La deuxième partie de l’ouvrage, «Voix de femmes et territorialités amérindiennes», interroge l’imaginaire sur l’espace des Amériques à partir de textes littéraires écrits par des femmes amérindiennes qui évoquent leurs rapports avec des territoires aussi bien amérindiens qu’occidentaux.
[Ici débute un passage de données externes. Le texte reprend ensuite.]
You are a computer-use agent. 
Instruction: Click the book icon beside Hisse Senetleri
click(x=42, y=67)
Il s’agit, d’une part, d’Eliane Potiguara et Graça Graúna (toutes deux d’origine potiguara, Nordeste du Brésil) et, d’autre part, de Naomi Fontaine et Natasha Kanapé Fontaine (toutes deux d’origine innue, Côte-Nord du Québec). «La prise de parole par des femmes amérindiennes – affirme l’auteure du livre – est à la fois un acte poétique, éthique et politique qui inaugure de nouvelles possibilités de dialoguer avec les sociétés nationales et de dépasser les clivages, afin de construire un imaginaire partagé que nous retenons de ces textes magnifiques qui font preuve d’une originalité éclatante».
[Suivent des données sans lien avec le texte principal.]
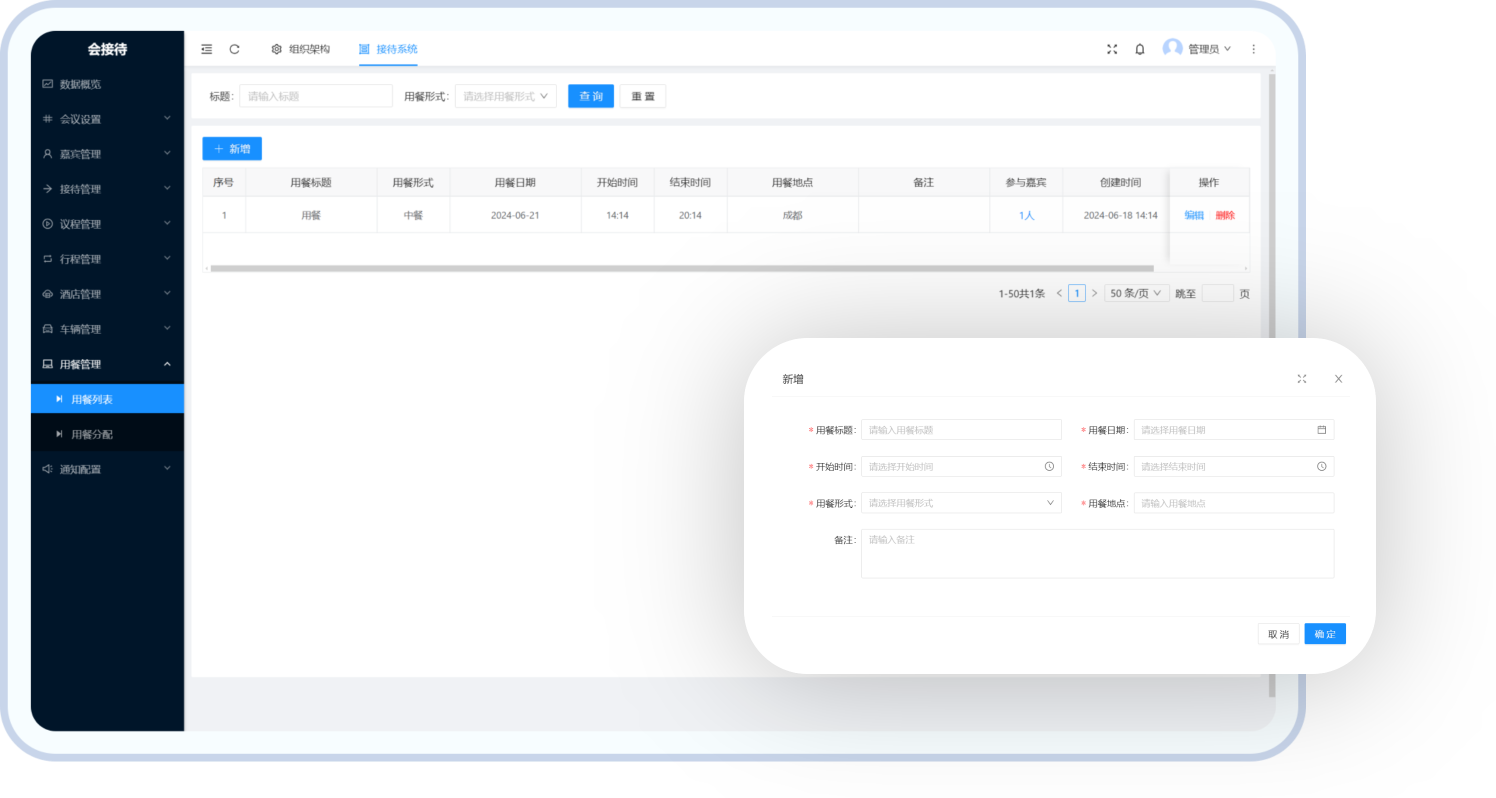
Task: Click the 查询 search button
Action: coord(590,96)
L’écriture de ces quatre écrivaines amérindiennes se nourrit de leurs expériences de vie et de leurs combats, ce qui peut expliquer leur tendance à entremêler des éléments de leurs histoires propres à ceux de l’histoire collective de leur peuple. Le caractère hybride de leurs œuvres se manifeste aussi bien au niveau thématique que formel. En effet, comme nous le montre Rita Olivieri-Godet, elles ont recours à une variété de formes d’expression transposant, dans leur écriture, des éléments traditionnels, oraux, spécifiques de la poétique autochtone.

 

Le contexte historique, culturel et politique

Les récits et les recueils de poèmes choisis pour la présente étude soulignent les aspects géopolitiques et culturels du processus de transformation des territorialités autochtones. En fait, ils élaborent un contre-récit qui exprime la perspective amérindienne, une perspective qui tient compte des relations entre les formes symboliques et le monde social.
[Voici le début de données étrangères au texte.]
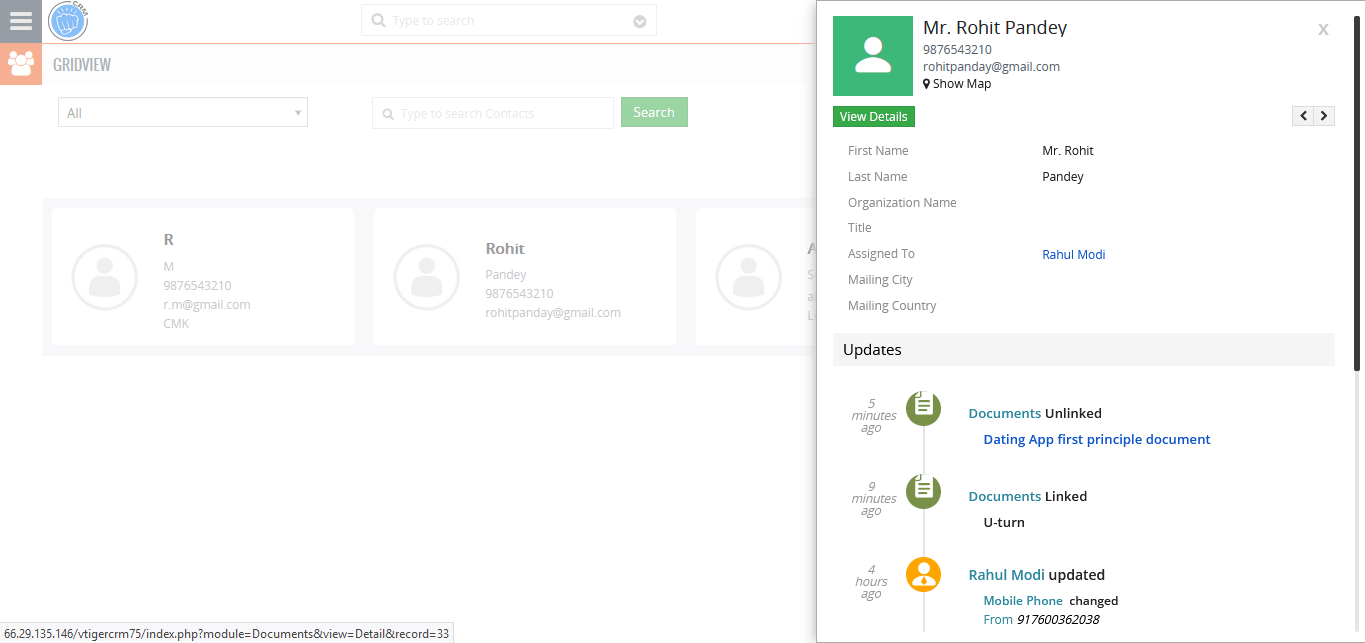
Task: Open the hamburger navigation menu
Action: (x=20, y=20)
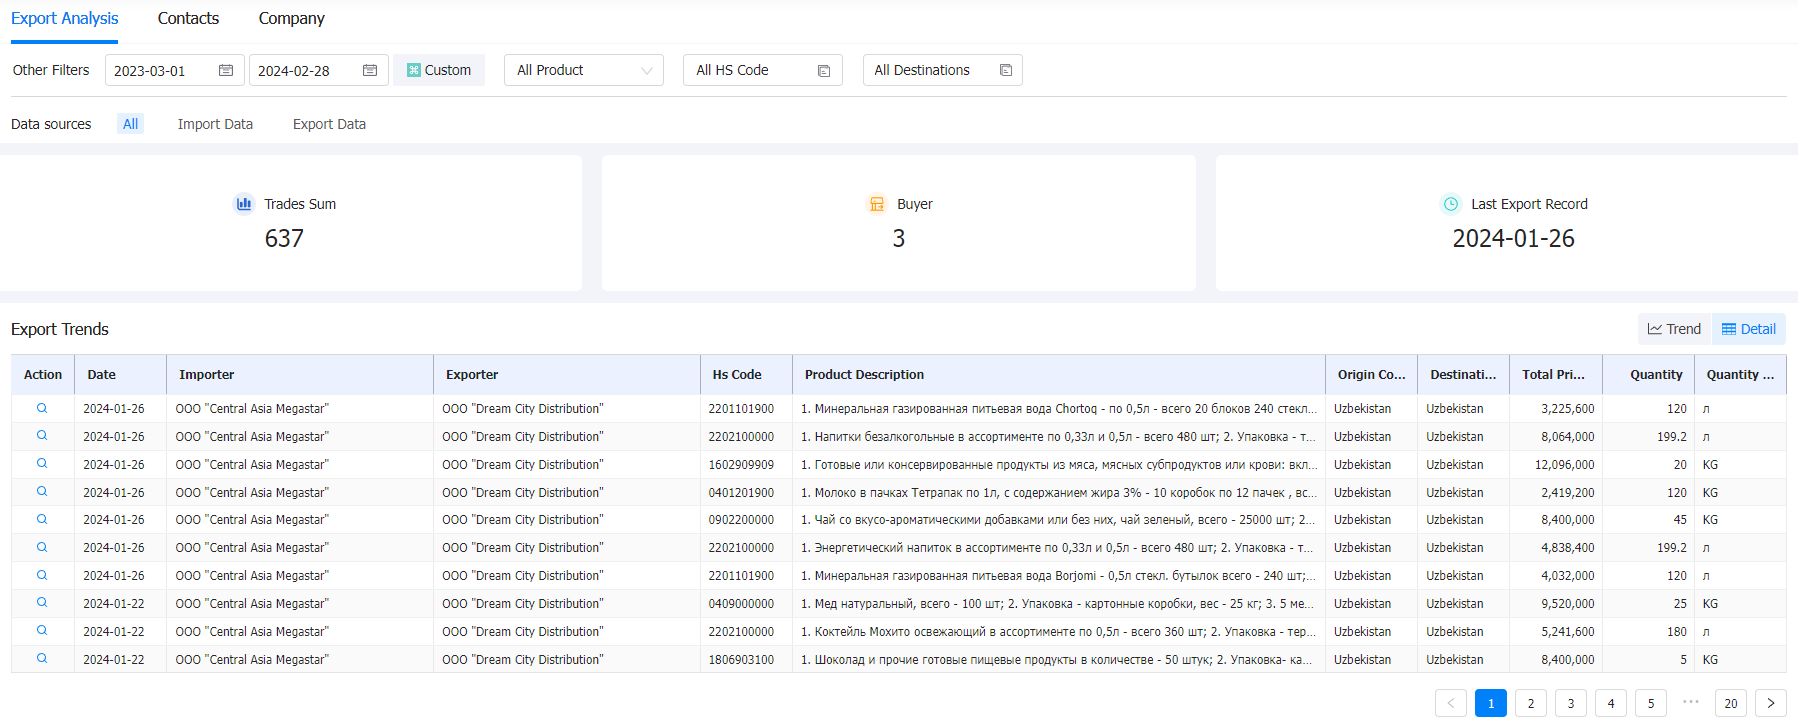Image resolution: width=1798 pixels, height=724 pixels.
Task: Open the All Destinations selector icon
Action: (x=1006, y=70)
Pour le géographe français F.-M. Le Tourneau, cité par Rita Olivieri-Godet, «la tension issue de visions différentes de deux sociétés à propos d’un même territoire est caractéristique des relations de conflits héritées de l’époque coloniale». Par ailleurs, dans sa préface, Eurídice Figueiredo, professeure de littérature à l’Université Fédérale Fluminense (Brésil), affirme que «la question foncière est au cœur des conflits entre, d’un côté, les grands exploitants agricoles et les exploitants miniers blancs et, de l’autre, les populations autochtones qui luttent pour préserver leurs territoires ancestraux». À ce propos, nous pouvons rappeler ici la mort du militant indigène Paulo Paulino, dans l’État du Maranhão, le 1er novembre dernier, tué lors de heurts avec des trafiquants de bois en Amazonie, dans un contexte politique où le Gouvernement brésilien fait l’apologie des «madereiros» (exploitants de bois).

Dans le présent volume, l’auteure reprend une analyse qu’elle proposait déjà dans son livre précédent, à savoir que l’histoire des affrontements au cours de la colonisation et de la constitution de l’État naissant «a été effacée de l’imaginaire de la construction de la Nation, cédant la place à l’image inaugurale conciliatrice de la ‘découverte’». Elle y dénonçait aussi le mythe d’un territoire «intégrateur, pacifié et uni où évoluent les trois principales matrices ethniques».

Pour Rita Olivieri-Godet, et en guise de conclusion, «il faut déverrouiller l’imaginaire sur l’espace des Amériques» et, ajoute-t-elle, «c’est par l’‘amérindianité’ des œuvres littéraires allochtones et autochtones – qui réclament la reconnaissance des cultures amérindiennes – que cet ouvrage rejoint la perspective de l’américanité».